鍋に、さきほど確認した量の水を入れ、薄切りにした玉ネギとニンジンを加える。さらにブーケ・ガルニ、押しつぶしたニンニク、丁字、黒コショウの粒、白ワインを入れ、塩適量を加える。中火にかけ、沸騰してきたら弱火に落とし、20分ほど火を通したら冷ます。

冷めたクール・ブイヨンの中に、骨付きのまま肉のかたまりを入れる。骨付きにするのは、煮くずれしにくいし、ブイヨンがおいしくなるから。中火にかけ、沸騰したら弱火にしてふたをする。1時間ちょっとゆでていくと、骨が自然と肉からはなれるくらいになっているだろう。そのまま冷ます。

冷めた肉の塊をとり出し、三つくらいに切り分けてから、7ミリから1センチほどの厚さに切り、大皿に並べ、コルニションやケッパーで飾る。付け合わせはトマトやキュウリのミックスサラダやポテトサラダ。薄味なので、塩の華、マスタード、タバスコソースなどを添える。

ぼくは、もうひと工夫、ナスのチャツネ(右のコラム参照)をお供させる。適度に脂身が混じっている肩ロースの柔らかさ!ロースト用に売られている子牛肉でもおいしくできる。ちょっとしたパーティーにも見ばえのする一品です。(真)

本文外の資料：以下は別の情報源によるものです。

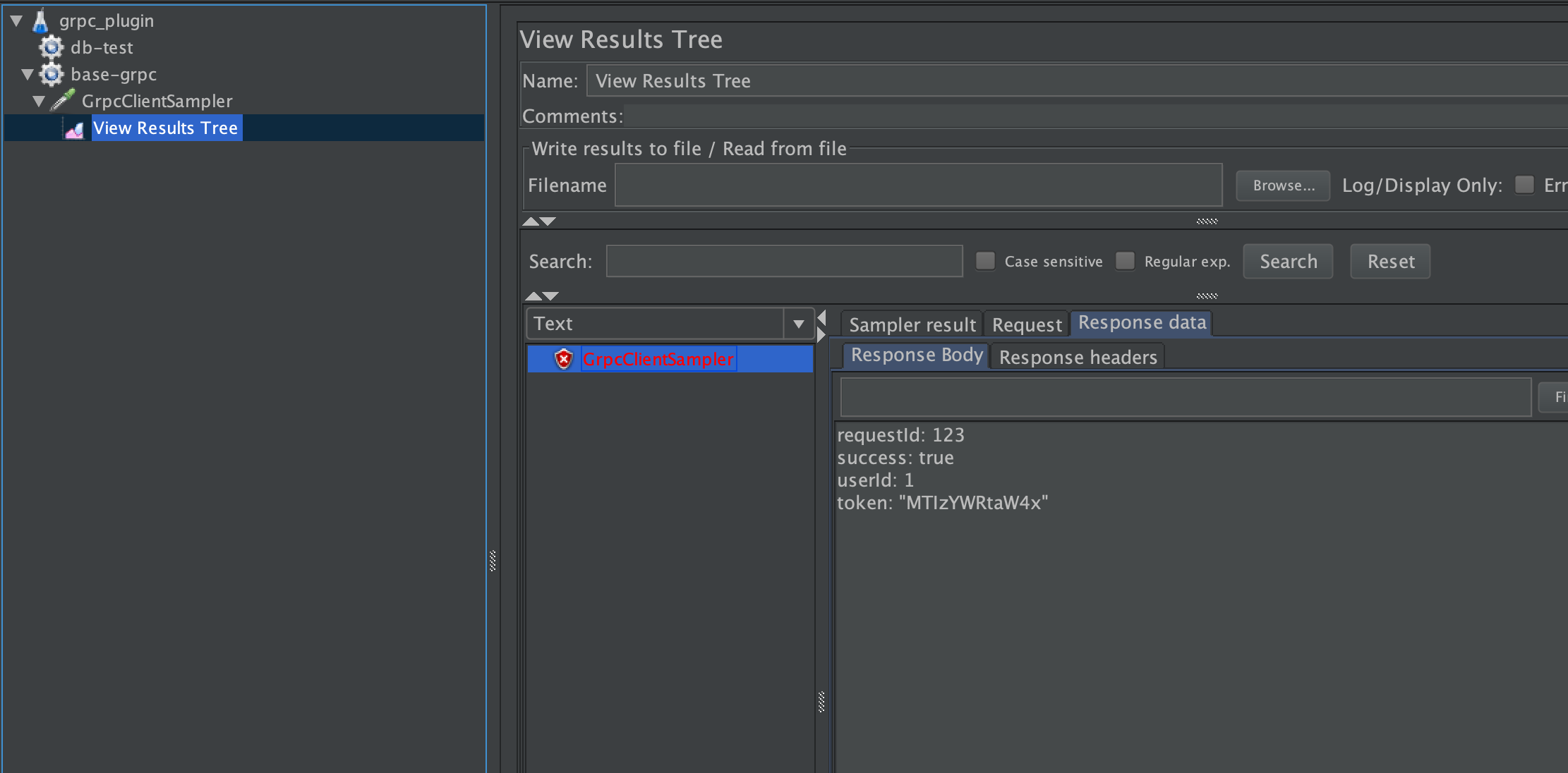Enable the Regular exp. checkbox
The width and height of the screenshot is (1568, 773).
tap(1125, 261)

5、6人分:豚の肩ロース800gから1kg / クール・ブイヨン:玉ネギ1個、ニンジン1本、ブーケ・ガルニ、ニンニク2片、丁字2本、黒コショウ20粒、白ワイン1カップ、水適量、塩

Bouillon

 肉をとり出したあとの煮汁を、余分の脂をのぞいてからこせば、素晴らしい風味のブイヨンがとれる。和風なら雑炊や麺のつゆに最適だ。スープにするのもおすすめ。長ネギやニンジン、ジャガイモ、セロリ、クルジェットなど好みの野菜を小さく切り分けて鍋にとり、ブイヨンを注いで、中火にかける。沸騰してきたら弱火にし、ふたをして野菜が柔らかくなるまで火を通し、ハンドミキサーにかければでき上がり。細かくきざんだパセリやチャービルcerfeuilを散らす。ブイヨンの塩味だけで十分だと思うが、必要なら軽く塩を振る。

Hachis parmentier

 残った豚肉300~400グラムほど、包丁でたたいてみじん状にする。みじんに切った玉ネギ1個をバターで軽く炒め、肉を加える。残っているブイヨンを半カップとトマトピューレを大さじ2杯、マスタードを大さじ1杯、パセリのみじん切り大さじ1杯を加えて混ぜ合わせ、少々煮詰めたら、塩、コショウで味を調える。これをオーブン皿にとり、マッシュポテトで覆い、その上にバターの小さなかたまりを散らし、180度で熱くなっているオーブンに入れる。表面に軽く焼き色がついたらでき上がり。熱々を味わう。

Chutney d’aubergine

 ナスのチャツネは、カレーだけでなく、さまざまな料理に添えれば、辛く甘酸っぱいアクセントになる。中くらいのナス1本をさいの目に切り分ける。玉ネギ1個はみじん切り、トマト1個は湯むきしてからさいの目に切り、ニンニク2片とショウガ小指大はおろす。鍋に油をとり、玉ネギを軽く焼き色がつくまで炒めたら、カレー粉をたとえば大さじ1杯、ナス、水少々、塩適量を加える。ときどき水を足しながら15分火を通したら、トマト、ニンニク、ショウガを足し、ビネガー、砂糖それぞれ大さじ2、3杯加えて混ぜ合わせ、もう10分ほど水気をとばすようにしながら火を通す。